Cathis couldn't even look in her direction. "Winds and storms. If a vampire hasn't shaken me, do you really think a selkie would?"
Reyn looked to Starra, who returned her a shrug and arched eyebrow.
"He's quite right, dear one. Or have you not noticed I've been forgoing a veil?"
Reyn opened her mouth to answer but didn't have anything she thought she could say to that. It hadn't occurred to her, possibly because she was so used to Starra not hiding herself.
Starra let out an exasperated sigh. "Honestly, with all I've been piling on His Grace about his brother and demons and dooms, shifters are somewhat low on the list. Some perspective, dear one. I do think the king's recent actions have proven he's not so petty as that." Starra crossed the room towards her and Pacifica. She lay a hand on each of their shoulders. "Now, what has gone wrong? His Grace sounded halfway to a panic, and I won't believe that came from a bit of overdue snogging."
Pacifica turned beet red.
"There was fell magic at play," Darian said. Reyn about jumped out of her skin at the sound of his voice. She hadn't noticed until that moment he'd been lurking in the shadows of the room. He now approached her with hesitant footsteps. "There were essences like I'd never sensed before."
"What are you doing here?" Reyn gasped in shock.
Darian offered her a little smile. "If you wouldn't mind, please don't tell the Espallans."
"It's my doing," Pacifica said. She looked to the ground, almost seeming ashamed. Something terrible weighed on her, more than simply bringing Darian. "Reyn, there's so much I need to tell you, but not now. What can we do to help?"
Cathis eyed Darian and his vintage uniform. "And who is this?" he asked, sounding like he was purposely keeping suspicion from entering his voice.
Darian's spine went stiff as a board.
Josy entered the storage room. She passed between Cathis and Darian without giving either so much as a glance. "A Sapphire crewman, Uncle. He's some Nadian ruffer the Aleesh picked up in Drok Moran. Don't ask about his get-up. It's a long story."
Cathis nodded, willing to leave it at that with everything else that was going on. "As you say."

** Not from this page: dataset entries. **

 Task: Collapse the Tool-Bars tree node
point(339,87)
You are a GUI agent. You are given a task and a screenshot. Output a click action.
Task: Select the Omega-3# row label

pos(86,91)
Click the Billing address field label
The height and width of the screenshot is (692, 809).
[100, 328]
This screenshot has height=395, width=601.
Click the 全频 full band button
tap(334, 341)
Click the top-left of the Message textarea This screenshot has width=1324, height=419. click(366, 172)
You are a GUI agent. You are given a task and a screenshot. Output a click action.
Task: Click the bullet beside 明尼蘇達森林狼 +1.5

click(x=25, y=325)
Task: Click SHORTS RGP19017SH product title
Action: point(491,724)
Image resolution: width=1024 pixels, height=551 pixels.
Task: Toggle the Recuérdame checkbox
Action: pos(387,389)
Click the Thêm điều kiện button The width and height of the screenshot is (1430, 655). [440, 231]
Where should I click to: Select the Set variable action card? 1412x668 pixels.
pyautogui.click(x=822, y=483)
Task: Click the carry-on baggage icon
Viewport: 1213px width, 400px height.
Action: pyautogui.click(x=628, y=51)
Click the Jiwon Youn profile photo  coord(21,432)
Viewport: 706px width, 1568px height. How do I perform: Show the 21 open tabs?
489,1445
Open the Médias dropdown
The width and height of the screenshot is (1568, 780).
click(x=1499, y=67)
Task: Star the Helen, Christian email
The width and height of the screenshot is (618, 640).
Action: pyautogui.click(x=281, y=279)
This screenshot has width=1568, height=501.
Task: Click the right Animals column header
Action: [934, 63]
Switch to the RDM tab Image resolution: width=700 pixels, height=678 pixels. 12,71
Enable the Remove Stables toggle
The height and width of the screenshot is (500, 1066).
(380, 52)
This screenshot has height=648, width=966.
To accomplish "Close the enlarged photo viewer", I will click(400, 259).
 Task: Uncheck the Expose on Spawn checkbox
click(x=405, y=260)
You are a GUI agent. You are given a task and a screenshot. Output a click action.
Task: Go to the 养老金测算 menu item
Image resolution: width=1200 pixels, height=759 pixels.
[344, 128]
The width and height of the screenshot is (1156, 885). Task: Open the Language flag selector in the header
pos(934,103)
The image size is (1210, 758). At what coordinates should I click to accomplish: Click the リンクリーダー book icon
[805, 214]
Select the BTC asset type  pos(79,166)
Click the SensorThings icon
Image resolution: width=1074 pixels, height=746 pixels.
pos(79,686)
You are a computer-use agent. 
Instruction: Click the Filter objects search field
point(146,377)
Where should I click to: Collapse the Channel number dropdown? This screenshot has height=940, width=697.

Once the king's back was turned, Josy looked to Darian. "You owe me," she mouthed silently.
Darian covered his heart and bowed his head to her.
"The Rampart's joined up with Uncle Gain to guard the manor," Josy reported. "The armada's closing in. Maya and the others can't hold them back for much longer. Whatever it is you're doing, we need to be done with it soon, or we're all dead."
Cathis backed away from them all. That awkwardness of his returned, as he clearly had no desire to be part of any of this. "If the minister is seen to, I should go assist my brother."
"As you say," Reyn said. "And... Your Grace?"
Cathis paused before exiting the doorway and looked back at her.
"Thank you."
The Highest King smiled for her and inclined his head. "No, Minister. Thank you."
Starra blinked as Cathis left the room, then she returned her attention to Reyn. "Progress?"
"Perhaps," Reyn said. She wiped at her brow and returned to her human face. "I may have failed to negotiate a treaty with the Jade Empire, but perhaps Her Majesty will accept one with Althandor instead."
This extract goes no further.